MATERIAL SUPPLIED:
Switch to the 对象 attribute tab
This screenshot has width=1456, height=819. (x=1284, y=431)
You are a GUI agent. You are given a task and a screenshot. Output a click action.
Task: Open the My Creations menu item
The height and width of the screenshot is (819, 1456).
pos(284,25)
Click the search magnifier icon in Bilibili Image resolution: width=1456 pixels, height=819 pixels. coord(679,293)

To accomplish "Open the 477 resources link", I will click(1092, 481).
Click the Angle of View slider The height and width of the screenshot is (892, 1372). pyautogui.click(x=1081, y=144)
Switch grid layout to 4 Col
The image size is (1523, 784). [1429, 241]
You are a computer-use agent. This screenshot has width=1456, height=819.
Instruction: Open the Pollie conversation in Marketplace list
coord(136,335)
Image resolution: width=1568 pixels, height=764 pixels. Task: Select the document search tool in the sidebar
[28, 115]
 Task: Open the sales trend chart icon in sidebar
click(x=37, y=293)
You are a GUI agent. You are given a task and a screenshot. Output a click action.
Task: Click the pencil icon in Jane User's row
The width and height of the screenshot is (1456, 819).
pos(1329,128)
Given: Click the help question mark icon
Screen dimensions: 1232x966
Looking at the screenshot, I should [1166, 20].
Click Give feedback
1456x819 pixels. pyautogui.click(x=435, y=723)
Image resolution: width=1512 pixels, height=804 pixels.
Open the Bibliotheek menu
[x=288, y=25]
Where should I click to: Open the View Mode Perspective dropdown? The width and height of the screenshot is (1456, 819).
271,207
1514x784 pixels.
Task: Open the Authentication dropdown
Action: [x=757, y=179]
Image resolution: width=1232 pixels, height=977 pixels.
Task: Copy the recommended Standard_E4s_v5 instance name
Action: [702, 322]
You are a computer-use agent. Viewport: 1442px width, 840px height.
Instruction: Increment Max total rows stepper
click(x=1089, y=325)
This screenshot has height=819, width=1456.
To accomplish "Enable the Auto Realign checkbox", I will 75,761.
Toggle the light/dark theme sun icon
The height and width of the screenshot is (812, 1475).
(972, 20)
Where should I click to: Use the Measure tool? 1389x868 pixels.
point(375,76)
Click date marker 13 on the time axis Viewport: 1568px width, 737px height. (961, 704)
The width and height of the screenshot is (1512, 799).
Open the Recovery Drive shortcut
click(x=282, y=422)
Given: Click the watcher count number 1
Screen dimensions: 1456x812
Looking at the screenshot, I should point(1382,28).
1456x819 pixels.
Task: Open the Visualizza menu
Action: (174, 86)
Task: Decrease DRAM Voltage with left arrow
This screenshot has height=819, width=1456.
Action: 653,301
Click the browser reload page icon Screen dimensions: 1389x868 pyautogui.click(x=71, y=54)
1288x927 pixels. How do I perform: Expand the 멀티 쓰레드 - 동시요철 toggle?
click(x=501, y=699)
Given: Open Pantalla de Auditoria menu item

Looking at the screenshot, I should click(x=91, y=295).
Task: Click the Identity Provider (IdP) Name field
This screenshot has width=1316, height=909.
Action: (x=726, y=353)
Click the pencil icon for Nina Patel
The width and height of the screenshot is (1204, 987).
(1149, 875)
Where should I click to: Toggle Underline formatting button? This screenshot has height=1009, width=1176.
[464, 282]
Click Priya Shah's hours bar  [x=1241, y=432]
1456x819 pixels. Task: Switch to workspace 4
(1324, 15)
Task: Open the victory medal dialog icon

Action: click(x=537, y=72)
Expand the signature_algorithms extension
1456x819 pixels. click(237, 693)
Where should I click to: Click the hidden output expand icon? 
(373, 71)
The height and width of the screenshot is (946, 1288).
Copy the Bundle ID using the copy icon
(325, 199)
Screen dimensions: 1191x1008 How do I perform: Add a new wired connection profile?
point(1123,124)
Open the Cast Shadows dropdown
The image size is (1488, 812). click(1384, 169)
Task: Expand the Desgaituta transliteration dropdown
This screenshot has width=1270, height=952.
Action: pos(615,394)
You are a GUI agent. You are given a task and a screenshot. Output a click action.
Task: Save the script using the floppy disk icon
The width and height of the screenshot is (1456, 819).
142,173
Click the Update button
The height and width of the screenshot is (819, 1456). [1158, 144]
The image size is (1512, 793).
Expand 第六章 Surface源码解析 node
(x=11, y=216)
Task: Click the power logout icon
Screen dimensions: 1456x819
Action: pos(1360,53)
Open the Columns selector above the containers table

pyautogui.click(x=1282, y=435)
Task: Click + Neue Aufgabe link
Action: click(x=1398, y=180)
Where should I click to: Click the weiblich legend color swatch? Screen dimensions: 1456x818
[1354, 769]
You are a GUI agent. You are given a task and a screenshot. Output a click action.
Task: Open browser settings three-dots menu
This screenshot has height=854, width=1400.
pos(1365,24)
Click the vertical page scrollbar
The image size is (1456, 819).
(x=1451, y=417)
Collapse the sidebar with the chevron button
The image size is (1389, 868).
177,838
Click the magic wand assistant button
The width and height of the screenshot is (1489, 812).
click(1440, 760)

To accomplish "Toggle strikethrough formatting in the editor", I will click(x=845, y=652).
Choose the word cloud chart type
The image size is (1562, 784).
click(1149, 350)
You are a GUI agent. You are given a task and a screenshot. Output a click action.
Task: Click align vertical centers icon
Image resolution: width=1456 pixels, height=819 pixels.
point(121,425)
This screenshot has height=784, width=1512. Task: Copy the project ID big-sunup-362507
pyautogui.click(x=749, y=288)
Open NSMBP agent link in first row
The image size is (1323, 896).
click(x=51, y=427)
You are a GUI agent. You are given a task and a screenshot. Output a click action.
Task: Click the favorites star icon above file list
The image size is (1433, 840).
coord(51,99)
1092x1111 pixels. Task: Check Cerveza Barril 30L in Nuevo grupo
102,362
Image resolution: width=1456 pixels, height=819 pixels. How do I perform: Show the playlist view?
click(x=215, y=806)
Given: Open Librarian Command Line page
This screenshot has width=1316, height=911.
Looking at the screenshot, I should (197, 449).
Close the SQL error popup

TASK DETAILS: Please show, exactly as written, every line above that contains the word "Viewport".

RESULT FOR THIS TASK:
You are a computer-use agent. Viewport: 1442px width, 840px height.
Click date marker 13 on the time axis Viewport: 1568px width, 737px height. (961, 704)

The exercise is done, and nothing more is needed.